Transfer of The Decade

Those who follow Croatian soccer league are more than aware that they may see many interesting things, but truly competitive soccer is not one of them. That doesn't mean that there aren't competitions between clubs, but those competitions rarely have anything to do with the events on pitch.

In case of Hajduk Split and Dinamo Zagreb, the old rivalry is reflected not only in the ancient feud between Torcida and Bad Blue Boys – clubs' fan groups – but also in the rivalry between Igor Štimac (Igor Stimac) and Zdravko Mamić (Zdravko Mamic), two strong and colourful personalities that dominate those two clubs.
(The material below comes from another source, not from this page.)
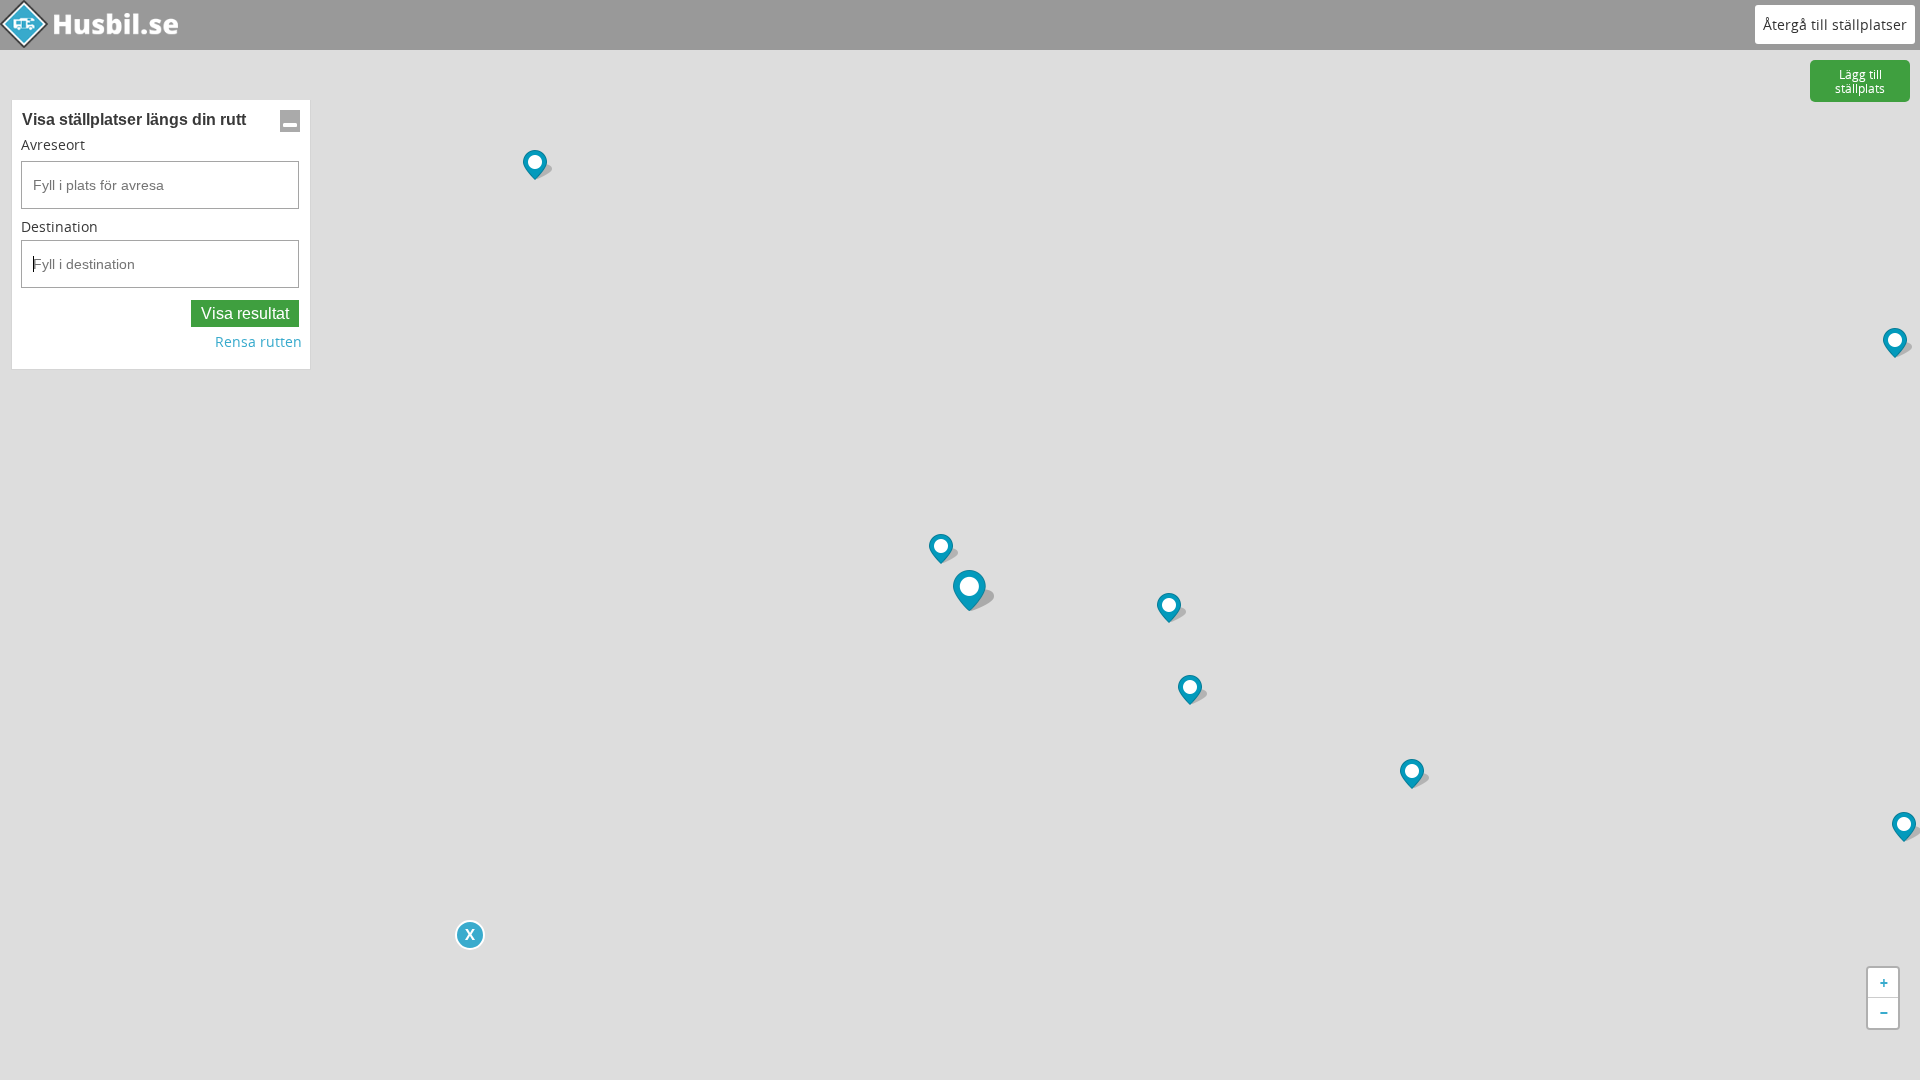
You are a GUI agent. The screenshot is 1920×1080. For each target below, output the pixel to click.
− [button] (1884, 1012)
For years those two men fought bitter war over player transfers, trying to secure each and every promising soccer star (or, to be more precise, what the media tried to describe as "promising soccer star") for Hajduk and Dinamo.

Lately, it is Hajduk that has the upper hand. Dinamo, plagued by bad results and with players being subjected to threats and physical assaults from disgruntled Bad Blue Boys, was helplessly watching their arch-rival cruising to top spot in the mid-season. All that led to internal problems in the club, most of them related to club's main star, or, what many had hoped to be club's main star – Niko Kranjčar (Niko Kranjcar), son of Zlatko Kranjčar, veteran Dinamo Zagreb player.

Niko Kranjčar, his excess weight and consequent lack of playing potential are among convenient excuses for the bad results of Dinamo. Kranjčar was gradually snubbed by fans and his team mates and his transfer was seen as a godsend.

However, this was also opportunity for Štimac to make his move and offer what many saw as a "transfer of the decade". Media reports that some 1.5 million € were offered for Kranjčar's transfer.

It could be argued that the main motive for transfer is less improving Hajduk and more humiliating Dinamo. In any case, many hard-core Dinamo fans saw the transfer as betrayal and Kranjčar was very reluctant to agree until very last moment.

However, after days of drama and Kranjčar being subjected to intense pressure from his father, the deal was clinched today.

It remains to be seen whether the change of scenery will help Kranjčar improve his game.

In any case, those Croatian interested in good soccer are more likely to watch RTL Televizija, which has recently acquired broadcasting rights for English Premier League.